• **TRY IT**: Return the line that has "Open the browser profile account icon" and all lines below it through the last, exactly as they stand; omit pictures.

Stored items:
*** Begin section ***
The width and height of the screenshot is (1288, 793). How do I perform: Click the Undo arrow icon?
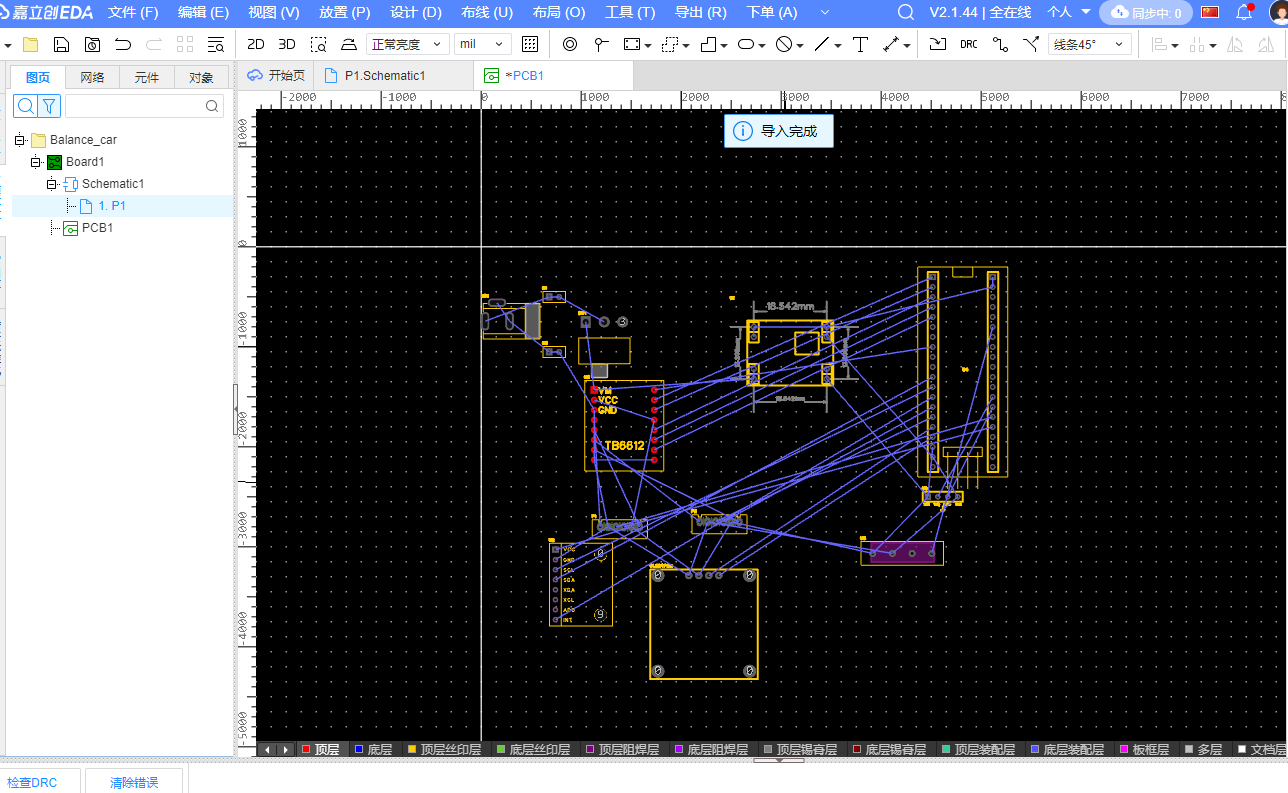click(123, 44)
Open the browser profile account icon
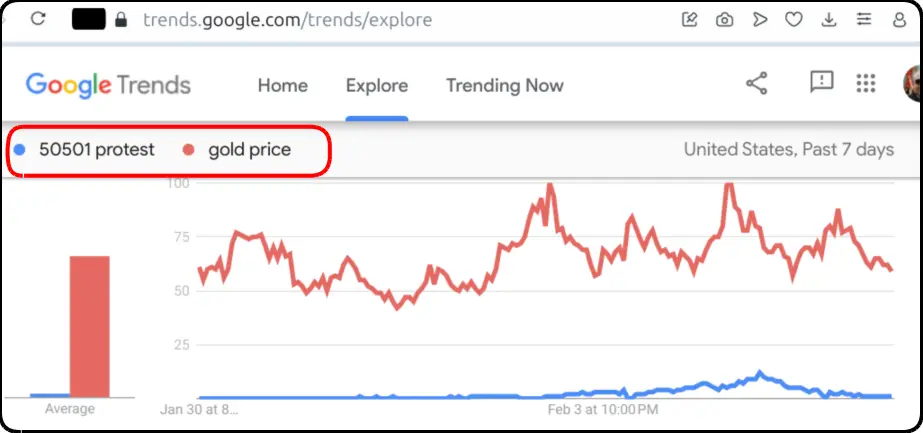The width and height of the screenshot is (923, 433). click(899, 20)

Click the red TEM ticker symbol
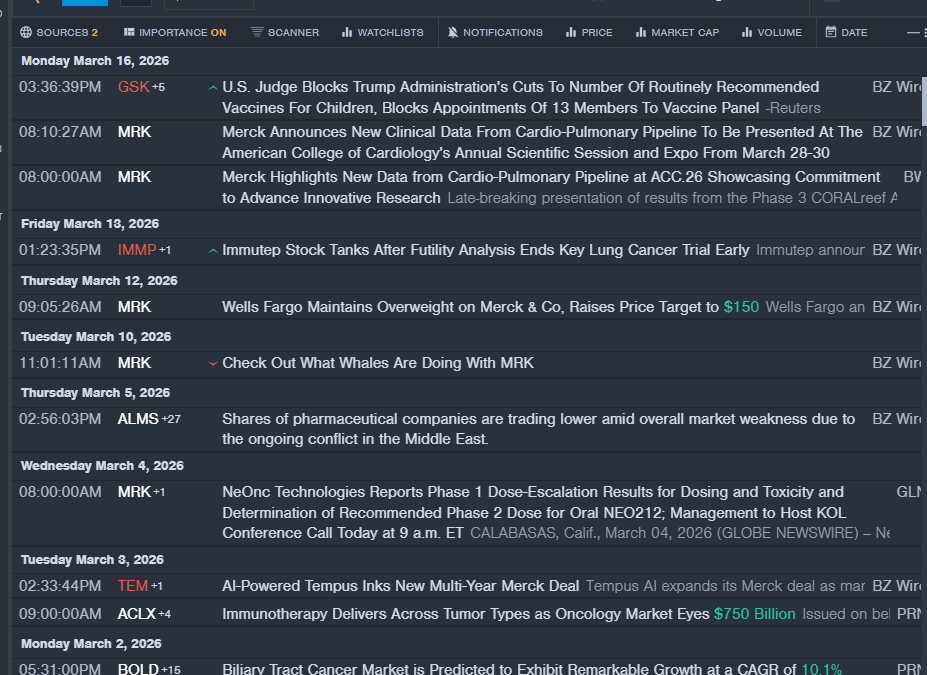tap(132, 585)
*** End section ***
• **ANSWER SPACE**:
Open the browser profile account icon
The width and height of the screenshot is (923, 433). click(899, 20)

Click the red TEM ticker symbol
tap(132, 585)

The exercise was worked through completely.